[Saved data entries]

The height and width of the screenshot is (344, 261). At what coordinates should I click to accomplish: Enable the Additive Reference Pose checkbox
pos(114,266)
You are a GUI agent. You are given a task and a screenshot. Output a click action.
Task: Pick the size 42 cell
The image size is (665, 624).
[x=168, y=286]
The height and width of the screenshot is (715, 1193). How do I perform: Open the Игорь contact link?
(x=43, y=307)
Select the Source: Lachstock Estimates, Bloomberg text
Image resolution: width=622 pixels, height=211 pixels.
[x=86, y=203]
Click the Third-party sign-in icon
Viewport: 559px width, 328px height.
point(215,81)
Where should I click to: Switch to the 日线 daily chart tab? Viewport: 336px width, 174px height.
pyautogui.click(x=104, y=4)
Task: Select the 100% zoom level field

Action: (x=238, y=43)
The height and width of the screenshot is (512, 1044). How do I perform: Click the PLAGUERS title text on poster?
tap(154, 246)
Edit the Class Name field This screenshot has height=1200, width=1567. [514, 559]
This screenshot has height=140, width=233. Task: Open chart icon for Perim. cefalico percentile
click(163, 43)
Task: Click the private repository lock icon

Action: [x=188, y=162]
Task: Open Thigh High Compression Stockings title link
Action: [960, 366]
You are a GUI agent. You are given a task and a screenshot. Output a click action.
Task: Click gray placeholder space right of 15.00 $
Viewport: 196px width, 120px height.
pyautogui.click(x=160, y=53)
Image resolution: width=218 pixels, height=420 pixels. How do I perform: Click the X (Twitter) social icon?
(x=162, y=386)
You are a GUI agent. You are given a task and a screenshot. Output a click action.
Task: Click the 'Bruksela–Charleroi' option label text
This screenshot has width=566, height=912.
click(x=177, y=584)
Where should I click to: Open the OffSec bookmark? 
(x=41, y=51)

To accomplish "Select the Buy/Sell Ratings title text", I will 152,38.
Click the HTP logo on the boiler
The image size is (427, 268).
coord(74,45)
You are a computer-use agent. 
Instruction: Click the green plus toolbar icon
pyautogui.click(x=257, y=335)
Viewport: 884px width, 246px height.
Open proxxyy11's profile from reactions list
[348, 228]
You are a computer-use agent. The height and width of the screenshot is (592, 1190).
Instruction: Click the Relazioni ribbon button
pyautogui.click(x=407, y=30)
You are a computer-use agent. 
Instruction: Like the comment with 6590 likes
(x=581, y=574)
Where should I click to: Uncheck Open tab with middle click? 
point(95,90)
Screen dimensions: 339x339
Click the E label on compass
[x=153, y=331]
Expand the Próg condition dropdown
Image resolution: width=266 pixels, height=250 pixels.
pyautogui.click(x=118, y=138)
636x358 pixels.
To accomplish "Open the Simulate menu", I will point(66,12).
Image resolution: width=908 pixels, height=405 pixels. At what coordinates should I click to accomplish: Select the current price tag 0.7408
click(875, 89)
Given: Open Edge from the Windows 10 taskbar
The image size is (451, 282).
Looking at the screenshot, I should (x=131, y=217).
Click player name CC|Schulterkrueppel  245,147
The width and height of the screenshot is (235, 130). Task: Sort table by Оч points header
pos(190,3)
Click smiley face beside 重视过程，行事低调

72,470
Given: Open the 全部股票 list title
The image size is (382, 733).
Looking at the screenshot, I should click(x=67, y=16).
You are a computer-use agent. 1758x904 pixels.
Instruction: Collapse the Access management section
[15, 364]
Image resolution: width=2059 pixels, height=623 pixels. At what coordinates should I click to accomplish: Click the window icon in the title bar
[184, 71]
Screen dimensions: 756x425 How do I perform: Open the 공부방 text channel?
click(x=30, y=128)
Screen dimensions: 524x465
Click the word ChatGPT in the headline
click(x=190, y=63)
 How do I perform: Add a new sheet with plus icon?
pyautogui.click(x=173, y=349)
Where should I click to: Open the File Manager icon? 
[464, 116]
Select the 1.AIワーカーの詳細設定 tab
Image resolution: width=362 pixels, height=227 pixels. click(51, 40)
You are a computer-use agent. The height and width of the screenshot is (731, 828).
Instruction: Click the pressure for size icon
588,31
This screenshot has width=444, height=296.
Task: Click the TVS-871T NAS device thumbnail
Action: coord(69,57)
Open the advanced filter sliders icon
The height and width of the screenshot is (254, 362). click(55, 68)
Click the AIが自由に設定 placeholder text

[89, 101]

Instructions for the task. Each line above with the word "computer" needs to be copied.

Response area.
You are a computer-use agent. 
You are a computer-use agent. The height and width of the screenshot is (592, 1190).
You are a computer-use agent. 
You are a computer-use agent. 1758x904 pixels.
You are a computer-use agent. The height and width of the screenshot is (731, 828).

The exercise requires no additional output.